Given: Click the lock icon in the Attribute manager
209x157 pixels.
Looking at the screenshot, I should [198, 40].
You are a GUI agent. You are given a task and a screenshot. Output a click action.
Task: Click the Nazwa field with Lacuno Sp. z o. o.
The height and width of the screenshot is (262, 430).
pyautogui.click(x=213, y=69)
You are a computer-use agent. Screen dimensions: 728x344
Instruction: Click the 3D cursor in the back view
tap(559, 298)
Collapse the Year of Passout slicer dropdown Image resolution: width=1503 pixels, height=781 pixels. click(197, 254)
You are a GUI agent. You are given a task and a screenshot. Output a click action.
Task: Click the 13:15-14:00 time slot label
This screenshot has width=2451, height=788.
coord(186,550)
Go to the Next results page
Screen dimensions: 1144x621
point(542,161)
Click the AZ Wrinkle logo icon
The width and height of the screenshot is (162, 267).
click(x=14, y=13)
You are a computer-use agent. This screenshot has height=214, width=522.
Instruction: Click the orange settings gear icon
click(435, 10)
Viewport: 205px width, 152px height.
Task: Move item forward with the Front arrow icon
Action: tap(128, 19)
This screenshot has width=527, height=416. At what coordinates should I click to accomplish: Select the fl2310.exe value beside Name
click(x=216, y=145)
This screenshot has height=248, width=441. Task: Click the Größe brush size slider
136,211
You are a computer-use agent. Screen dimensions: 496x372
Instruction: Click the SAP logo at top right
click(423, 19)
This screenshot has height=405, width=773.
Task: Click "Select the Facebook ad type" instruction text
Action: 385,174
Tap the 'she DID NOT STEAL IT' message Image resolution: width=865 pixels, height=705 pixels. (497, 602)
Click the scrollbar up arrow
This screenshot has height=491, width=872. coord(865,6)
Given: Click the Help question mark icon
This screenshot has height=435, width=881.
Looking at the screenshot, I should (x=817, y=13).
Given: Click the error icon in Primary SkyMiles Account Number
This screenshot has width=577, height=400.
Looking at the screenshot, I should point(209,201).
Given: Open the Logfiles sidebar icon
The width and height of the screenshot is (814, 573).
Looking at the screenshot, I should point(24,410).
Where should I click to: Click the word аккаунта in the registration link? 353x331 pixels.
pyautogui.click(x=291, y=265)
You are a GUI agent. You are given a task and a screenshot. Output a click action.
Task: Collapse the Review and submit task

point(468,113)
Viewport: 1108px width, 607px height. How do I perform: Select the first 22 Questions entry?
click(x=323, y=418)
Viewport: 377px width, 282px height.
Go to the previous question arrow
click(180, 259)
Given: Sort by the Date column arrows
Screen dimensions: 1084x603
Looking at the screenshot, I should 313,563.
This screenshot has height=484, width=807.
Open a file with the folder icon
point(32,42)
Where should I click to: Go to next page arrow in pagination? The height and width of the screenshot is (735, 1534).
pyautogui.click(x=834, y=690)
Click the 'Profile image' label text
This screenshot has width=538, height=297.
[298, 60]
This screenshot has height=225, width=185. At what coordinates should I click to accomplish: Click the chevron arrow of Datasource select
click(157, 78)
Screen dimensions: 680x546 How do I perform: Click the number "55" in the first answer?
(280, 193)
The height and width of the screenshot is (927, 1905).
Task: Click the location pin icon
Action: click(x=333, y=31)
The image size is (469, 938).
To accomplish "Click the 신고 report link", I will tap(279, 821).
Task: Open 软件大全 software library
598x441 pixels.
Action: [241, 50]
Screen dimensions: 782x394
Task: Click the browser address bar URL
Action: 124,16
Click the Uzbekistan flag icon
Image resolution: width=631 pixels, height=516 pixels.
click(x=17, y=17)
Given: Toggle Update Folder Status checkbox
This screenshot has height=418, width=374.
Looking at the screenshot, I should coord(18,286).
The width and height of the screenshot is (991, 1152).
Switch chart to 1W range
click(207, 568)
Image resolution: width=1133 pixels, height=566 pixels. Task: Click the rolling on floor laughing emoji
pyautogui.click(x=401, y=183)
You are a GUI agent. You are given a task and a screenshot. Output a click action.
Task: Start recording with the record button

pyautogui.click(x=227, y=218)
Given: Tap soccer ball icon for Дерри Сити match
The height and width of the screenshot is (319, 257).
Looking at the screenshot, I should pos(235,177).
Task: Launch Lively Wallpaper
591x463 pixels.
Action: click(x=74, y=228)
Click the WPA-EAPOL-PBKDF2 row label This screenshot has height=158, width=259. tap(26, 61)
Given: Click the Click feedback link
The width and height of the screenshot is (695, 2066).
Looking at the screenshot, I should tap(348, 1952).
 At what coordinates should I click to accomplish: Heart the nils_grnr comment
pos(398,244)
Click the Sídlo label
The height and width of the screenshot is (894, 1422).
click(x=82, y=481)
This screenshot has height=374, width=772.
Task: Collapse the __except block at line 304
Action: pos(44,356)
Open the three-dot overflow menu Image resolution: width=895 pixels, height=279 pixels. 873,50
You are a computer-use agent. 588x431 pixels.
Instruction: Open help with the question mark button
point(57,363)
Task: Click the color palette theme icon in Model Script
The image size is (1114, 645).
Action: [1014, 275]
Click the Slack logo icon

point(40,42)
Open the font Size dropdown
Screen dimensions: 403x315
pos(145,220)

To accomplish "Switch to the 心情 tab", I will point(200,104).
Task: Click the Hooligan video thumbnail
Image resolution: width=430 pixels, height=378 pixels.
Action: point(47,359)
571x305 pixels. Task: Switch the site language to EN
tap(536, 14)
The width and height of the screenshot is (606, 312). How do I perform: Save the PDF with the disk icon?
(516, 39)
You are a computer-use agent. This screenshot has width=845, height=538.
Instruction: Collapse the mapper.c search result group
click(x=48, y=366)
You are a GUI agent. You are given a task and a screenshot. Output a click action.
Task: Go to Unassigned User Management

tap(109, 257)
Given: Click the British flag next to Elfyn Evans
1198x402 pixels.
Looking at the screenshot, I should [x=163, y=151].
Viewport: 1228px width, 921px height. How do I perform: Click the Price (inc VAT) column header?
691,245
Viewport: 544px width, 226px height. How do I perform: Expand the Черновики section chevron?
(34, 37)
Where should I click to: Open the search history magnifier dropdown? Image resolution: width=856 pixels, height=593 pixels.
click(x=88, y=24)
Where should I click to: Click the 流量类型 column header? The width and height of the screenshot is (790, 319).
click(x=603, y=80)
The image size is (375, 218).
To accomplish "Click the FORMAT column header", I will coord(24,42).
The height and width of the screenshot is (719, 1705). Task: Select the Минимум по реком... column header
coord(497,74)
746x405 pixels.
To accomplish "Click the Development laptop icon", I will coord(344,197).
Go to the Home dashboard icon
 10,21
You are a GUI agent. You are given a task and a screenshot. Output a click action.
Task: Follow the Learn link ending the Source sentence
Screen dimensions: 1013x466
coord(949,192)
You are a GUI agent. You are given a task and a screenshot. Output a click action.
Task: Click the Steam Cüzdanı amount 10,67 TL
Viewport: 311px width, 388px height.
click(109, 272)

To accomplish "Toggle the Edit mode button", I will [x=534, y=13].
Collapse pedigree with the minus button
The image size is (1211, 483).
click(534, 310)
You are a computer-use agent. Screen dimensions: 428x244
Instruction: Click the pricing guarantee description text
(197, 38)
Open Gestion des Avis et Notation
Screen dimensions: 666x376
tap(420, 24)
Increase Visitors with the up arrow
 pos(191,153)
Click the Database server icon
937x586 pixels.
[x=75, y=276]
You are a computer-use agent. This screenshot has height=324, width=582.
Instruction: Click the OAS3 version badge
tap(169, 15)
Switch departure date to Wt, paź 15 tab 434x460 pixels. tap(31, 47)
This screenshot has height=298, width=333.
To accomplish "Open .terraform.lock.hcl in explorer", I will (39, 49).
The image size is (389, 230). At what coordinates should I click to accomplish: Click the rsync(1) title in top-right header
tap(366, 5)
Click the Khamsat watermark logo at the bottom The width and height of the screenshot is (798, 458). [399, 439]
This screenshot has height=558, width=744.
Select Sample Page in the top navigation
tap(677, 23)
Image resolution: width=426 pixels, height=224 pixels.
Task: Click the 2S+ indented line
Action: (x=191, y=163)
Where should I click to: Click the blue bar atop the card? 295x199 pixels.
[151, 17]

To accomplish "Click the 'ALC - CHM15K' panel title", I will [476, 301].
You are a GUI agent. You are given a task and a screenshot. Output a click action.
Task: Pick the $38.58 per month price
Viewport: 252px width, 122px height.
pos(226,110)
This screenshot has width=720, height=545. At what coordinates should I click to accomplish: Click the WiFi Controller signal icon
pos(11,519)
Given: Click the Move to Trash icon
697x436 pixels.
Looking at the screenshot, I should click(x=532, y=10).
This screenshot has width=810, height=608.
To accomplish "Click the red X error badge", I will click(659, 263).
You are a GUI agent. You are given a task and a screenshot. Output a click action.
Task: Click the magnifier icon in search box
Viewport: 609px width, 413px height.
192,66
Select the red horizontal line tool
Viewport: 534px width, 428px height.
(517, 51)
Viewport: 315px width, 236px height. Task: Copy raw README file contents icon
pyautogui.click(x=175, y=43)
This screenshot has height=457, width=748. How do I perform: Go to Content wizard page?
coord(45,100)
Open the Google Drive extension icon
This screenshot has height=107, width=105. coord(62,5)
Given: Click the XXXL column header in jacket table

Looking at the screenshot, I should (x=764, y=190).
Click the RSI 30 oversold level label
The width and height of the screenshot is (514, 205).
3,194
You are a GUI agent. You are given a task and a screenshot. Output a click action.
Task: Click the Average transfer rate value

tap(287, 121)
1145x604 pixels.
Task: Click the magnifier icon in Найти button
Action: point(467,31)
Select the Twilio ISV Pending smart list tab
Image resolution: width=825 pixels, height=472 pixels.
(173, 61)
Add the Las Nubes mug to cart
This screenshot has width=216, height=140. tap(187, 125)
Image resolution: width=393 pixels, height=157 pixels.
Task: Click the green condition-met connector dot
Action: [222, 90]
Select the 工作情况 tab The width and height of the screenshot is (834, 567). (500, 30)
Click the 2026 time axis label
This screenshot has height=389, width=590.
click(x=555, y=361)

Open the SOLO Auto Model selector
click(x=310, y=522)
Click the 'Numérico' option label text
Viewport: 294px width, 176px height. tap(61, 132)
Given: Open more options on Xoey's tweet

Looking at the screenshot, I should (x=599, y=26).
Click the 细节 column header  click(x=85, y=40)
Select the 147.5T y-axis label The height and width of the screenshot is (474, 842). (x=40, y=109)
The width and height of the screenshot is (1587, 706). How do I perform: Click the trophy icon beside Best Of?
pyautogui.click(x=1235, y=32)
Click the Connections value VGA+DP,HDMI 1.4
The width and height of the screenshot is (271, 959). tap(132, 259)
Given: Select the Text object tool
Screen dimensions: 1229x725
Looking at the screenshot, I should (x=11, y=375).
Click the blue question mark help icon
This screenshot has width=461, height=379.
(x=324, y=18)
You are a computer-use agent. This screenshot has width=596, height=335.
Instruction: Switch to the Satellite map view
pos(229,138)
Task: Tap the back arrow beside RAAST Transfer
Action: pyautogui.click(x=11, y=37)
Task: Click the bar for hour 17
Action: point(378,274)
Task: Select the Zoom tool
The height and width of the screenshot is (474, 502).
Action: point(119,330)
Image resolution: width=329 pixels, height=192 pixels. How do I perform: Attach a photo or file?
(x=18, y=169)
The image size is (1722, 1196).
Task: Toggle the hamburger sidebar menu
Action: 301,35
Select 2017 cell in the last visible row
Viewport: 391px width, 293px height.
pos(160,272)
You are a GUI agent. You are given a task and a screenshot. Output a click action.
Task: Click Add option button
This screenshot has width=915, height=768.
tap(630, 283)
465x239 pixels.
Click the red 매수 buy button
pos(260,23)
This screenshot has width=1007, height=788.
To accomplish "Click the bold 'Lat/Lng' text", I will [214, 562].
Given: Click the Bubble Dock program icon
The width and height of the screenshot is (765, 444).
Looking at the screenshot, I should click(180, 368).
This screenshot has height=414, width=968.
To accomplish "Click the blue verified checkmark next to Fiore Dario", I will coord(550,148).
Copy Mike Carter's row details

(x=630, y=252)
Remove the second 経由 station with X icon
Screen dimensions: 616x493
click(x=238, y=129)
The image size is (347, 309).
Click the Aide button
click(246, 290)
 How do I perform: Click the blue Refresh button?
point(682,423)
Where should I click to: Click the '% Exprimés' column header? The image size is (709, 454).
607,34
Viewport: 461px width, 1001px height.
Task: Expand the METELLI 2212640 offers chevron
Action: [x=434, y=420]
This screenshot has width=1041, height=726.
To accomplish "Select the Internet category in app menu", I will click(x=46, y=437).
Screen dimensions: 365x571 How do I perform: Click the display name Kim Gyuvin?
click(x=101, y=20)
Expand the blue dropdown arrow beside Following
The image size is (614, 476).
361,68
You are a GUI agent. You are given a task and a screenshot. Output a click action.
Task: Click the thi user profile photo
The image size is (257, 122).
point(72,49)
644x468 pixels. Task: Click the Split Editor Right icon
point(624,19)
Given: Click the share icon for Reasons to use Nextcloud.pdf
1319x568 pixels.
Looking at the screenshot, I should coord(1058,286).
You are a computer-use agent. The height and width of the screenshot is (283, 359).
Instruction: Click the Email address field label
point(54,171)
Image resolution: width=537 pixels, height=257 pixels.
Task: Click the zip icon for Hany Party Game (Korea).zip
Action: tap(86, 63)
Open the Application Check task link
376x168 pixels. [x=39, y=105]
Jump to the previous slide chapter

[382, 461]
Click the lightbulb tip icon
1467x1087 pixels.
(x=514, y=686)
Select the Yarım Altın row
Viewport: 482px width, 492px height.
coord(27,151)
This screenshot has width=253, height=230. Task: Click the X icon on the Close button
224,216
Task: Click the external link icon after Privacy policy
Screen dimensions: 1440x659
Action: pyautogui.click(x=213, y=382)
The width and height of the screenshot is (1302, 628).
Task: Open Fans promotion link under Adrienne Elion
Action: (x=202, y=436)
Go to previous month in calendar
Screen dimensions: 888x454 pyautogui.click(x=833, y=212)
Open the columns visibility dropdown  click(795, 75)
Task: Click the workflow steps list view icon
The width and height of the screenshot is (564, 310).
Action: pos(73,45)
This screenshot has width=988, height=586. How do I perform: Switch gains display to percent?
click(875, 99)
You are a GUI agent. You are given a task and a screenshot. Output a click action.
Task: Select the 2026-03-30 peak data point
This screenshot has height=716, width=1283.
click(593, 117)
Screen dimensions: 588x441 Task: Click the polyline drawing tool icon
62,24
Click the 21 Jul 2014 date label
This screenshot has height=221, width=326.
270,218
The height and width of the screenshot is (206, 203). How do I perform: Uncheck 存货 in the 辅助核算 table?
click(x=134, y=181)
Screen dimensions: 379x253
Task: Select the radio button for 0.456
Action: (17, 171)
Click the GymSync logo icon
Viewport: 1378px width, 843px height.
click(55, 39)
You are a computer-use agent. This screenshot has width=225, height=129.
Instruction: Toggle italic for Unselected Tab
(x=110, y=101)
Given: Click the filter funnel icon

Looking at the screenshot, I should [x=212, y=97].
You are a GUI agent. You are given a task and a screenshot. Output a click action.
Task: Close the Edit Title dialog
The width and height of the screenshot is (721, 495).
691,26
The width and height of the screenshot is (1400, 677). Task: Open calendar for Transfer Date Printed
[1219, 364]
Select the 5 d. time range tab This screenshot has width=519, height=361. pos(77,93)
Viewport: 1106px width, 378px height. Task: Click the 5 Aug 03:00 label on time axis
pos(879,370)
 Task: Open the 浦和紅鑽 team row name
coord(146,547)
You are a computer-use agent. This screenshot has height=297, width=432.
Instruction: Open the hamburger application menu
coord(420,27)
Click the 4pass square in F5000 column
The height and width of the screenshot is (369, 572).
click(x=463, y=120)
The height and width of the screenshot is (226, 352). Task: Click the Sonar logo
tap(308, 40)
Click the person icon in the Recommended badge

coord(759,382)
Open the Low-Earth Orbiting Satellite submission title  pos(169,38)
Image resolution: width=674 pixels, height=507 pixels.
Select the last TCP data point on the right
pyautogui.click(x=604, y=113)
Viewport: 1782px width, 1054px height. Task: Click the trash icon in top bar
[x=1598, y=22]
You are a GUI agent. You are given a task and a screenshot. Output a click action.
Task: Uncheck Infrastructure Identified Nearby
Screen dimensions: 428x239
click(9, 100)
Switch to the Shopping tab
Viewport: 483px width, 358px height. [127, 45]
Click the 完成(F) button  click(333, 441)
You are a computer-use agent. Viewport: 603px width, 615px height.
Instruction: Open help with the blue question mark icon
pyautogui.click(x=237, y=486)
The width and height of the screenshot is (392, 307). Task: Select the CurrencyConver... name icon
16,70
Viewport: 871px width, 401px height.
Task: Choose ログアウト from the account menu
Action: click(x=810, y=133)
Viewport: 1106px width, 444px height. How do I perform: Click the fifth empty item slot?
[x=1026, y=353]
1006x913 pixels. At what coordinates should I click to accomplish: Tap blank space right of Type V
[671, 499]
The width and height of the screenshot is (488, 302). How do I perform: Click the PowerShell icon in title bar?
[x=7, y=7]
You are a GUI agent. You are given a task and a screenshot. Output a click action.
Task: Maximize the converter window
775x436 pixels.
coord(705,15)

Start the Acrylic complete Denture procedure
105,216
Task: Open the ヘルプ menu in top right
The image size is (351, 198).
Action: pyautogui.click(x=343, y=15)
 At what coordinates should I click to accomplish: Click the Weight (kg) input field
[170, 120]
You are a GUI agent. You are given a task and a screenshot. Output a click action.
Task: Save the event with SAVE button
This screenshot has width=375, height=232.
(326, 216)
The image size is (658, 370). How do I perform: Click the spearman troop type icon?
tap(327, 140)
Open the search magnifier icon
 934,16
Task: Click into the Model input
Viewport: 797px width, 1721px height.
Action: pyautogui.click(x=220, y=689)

________________

Exercise directions: Up to and including the line containing "Task: Click the 13:15-14:00 time slot label", please write out the listing exactly, starting from its first line.

Finished task:
Given: Click the lock icon in the Attribute manager
209x157 pixels.
Looking at the screenshot, I should [198, 40].
You are a GUI agent. You are given a task and a screenshot. Output a click action.
Task: Click the Nazwa field with Lacuno Sp. z o. o.
The height and width of the screenshot is (262, 430).
pyautogui.click(x=213, y=69)
You are a computer-use agent. Screen dimensions: 728x344
Instruction: Click the 3D cursor in the back view
tap(559, 298)
Collapse the Year of Passout slicer dropdown Image resolution: width=1503 pixels, height=781 pixels. click(197, 254)
You are a GUI agent. You are given a task and a screenshot. Output a click action.
Task: Click the 13:15-14:00 time slot label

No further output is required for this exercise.